── Exercise data

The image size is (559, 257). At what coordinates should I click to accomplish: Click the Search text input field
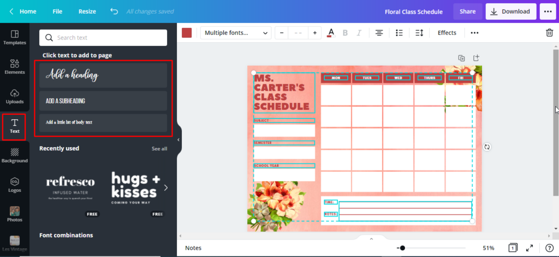pyautogui.click(x=103, y=38)
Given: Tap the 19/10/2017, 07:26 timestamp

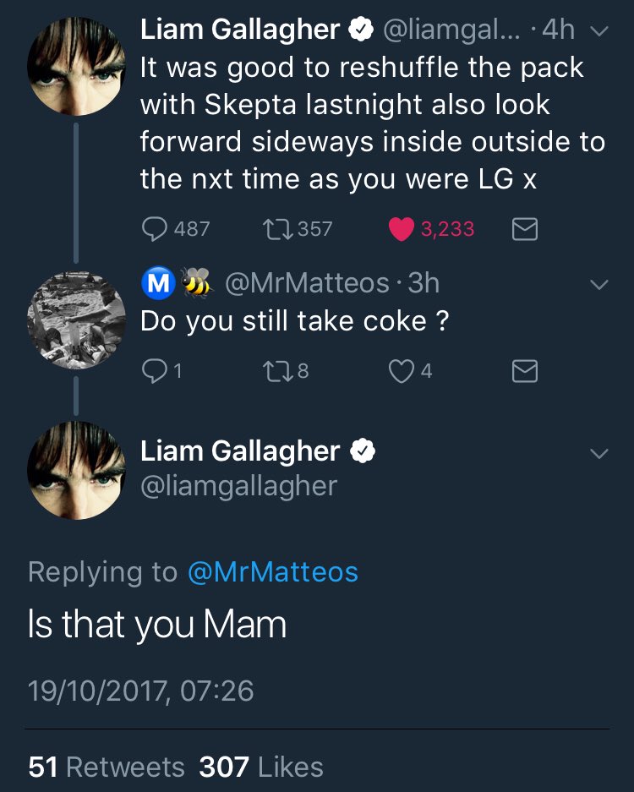Looking at the screenshot, I should pos(141,691).
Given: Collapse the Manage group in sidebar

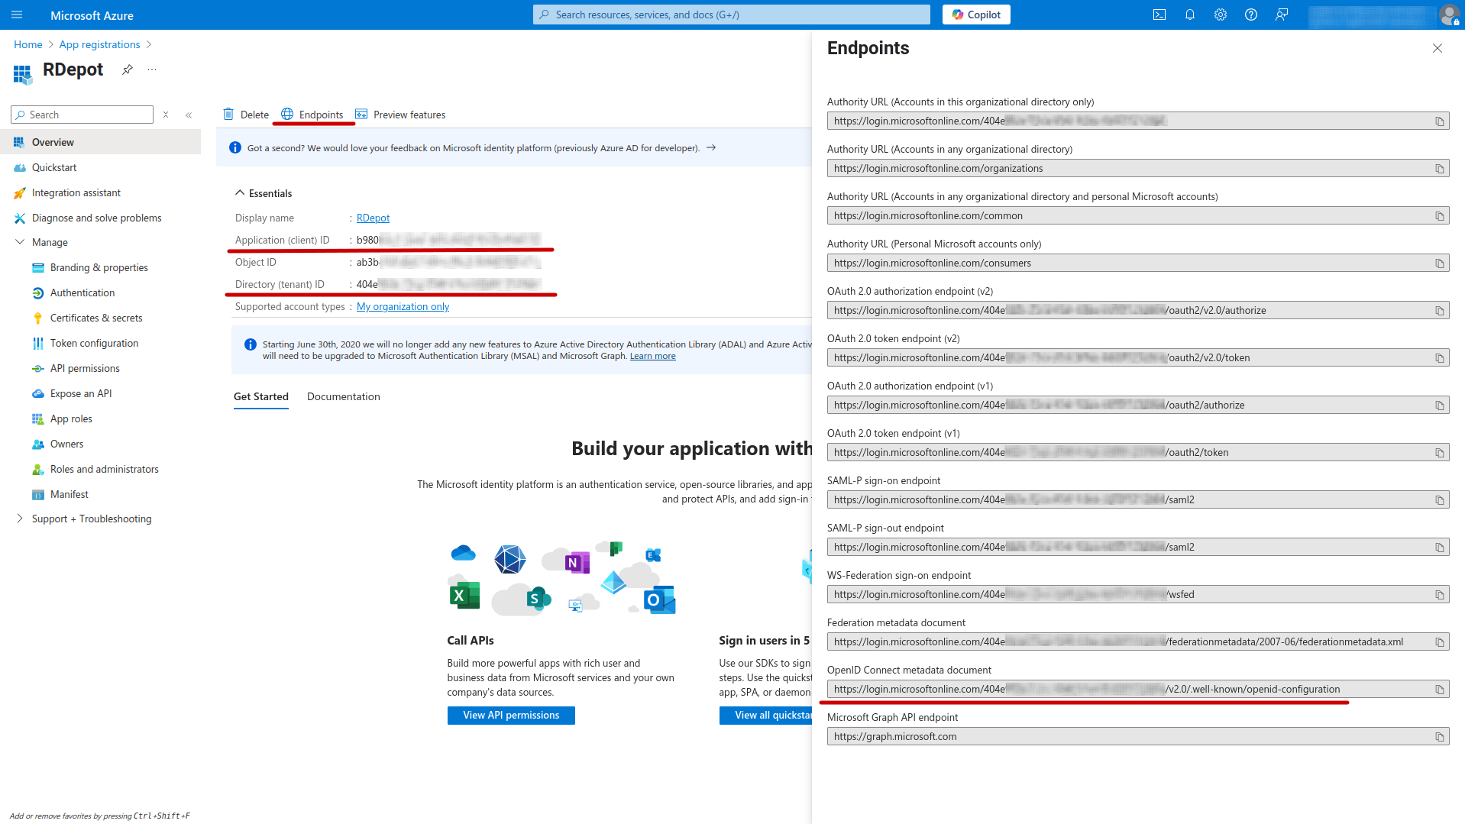Looking at the screenshot, I should click(20, 242).
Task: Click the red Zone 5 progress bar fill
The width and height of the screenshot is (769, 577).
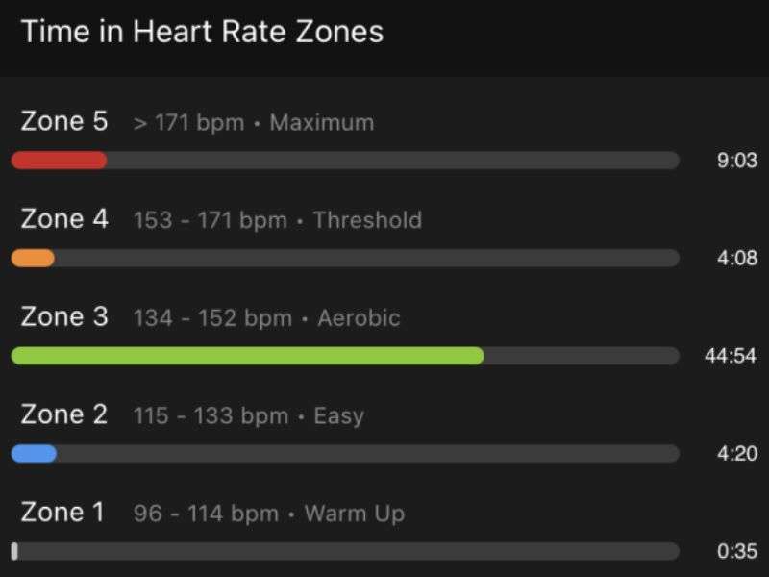Action: pyautogui.click(x=59, y=161)
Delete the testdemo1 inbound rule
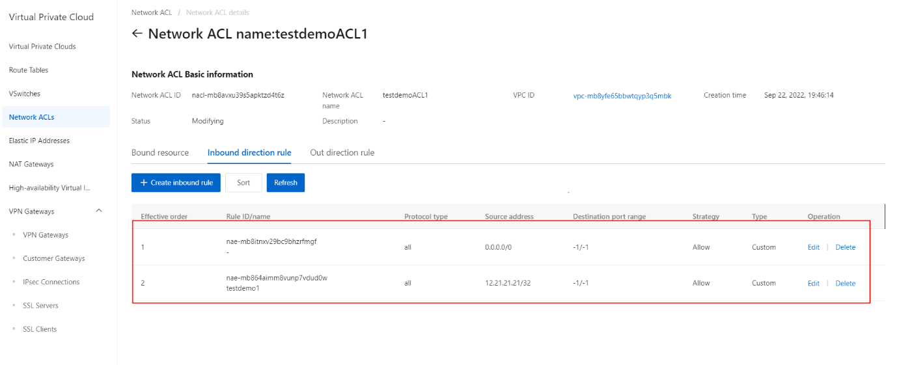This screenshot has height=365, width=899. [x=845, y=283]
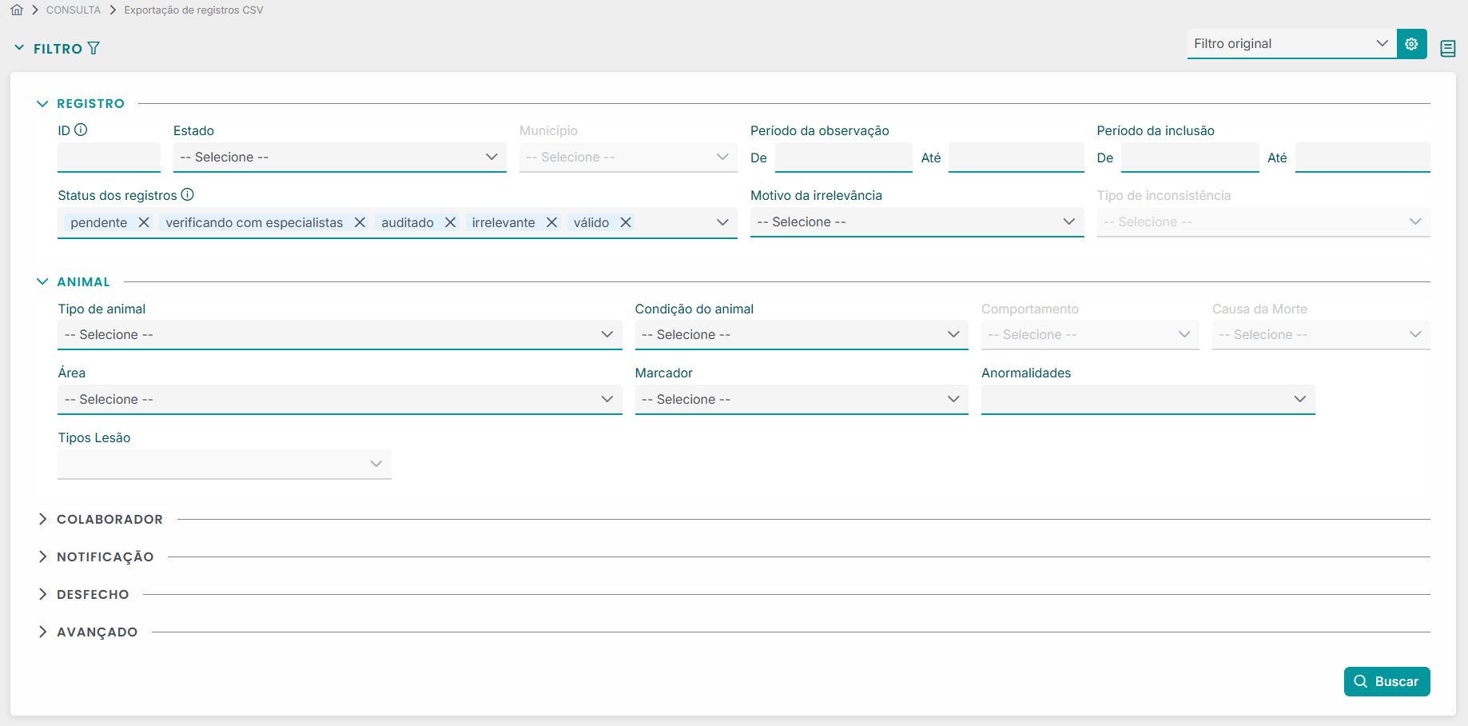Collapse the ANIMAL section

click(x=43, y=282)
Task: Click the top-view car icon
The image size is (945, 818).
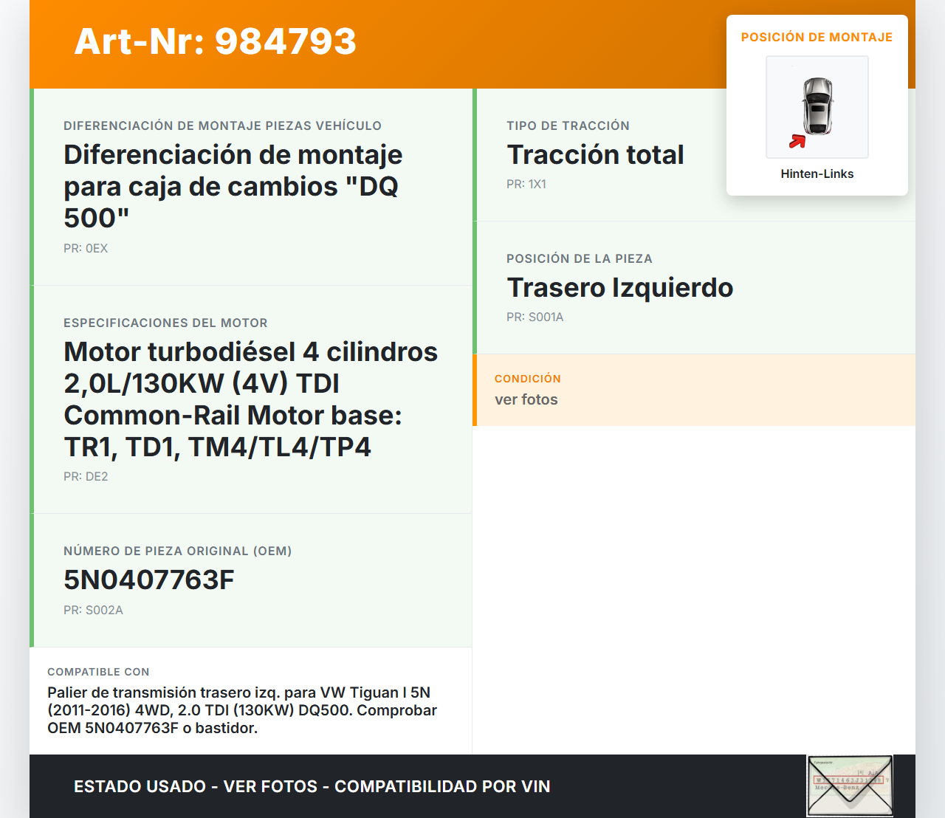Action: (x=817, y=106)
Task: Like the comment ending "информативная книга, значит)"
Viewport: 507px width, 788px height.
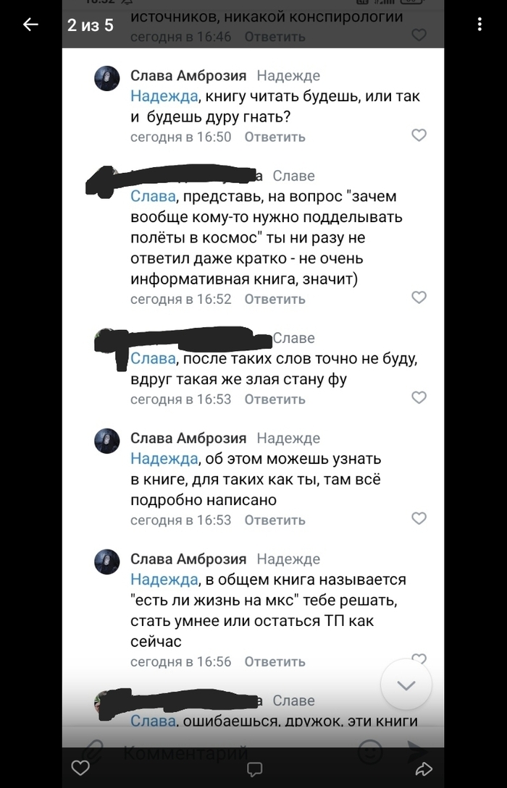Action: click(x=419, y=297)
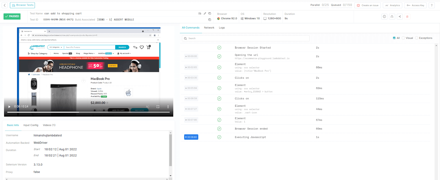Share this test via share icon
The height and width of the screenshot is (180, 440).
pyautogui.click(x=400, y=16)
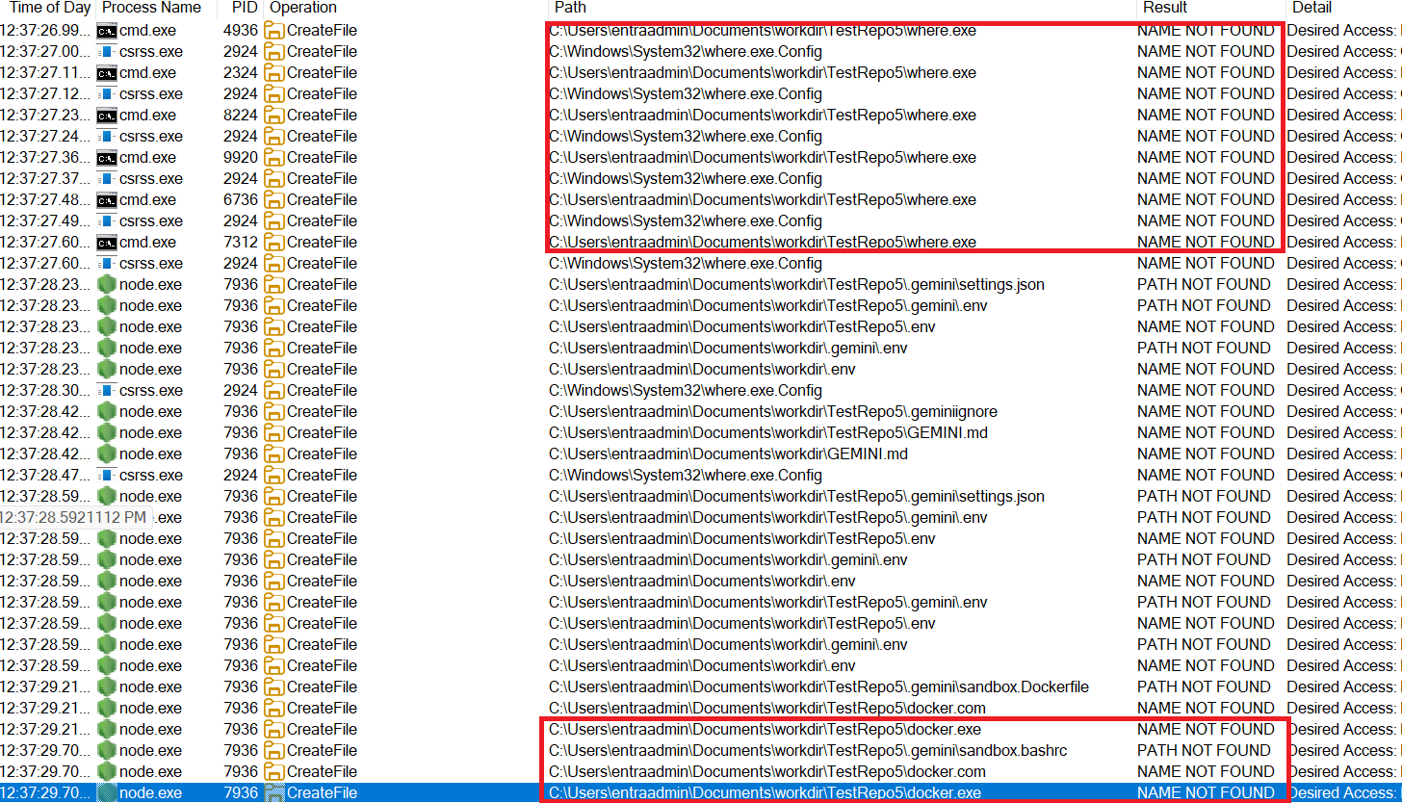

────

• [To do] What lines of the material above include "Task"? Copy each one.

• [Problem solution]
Task: Click the red Zone 5 progress bar fill
Task: Click the top-view car icon
Task: Like the comment ending "информативная книга, значит)"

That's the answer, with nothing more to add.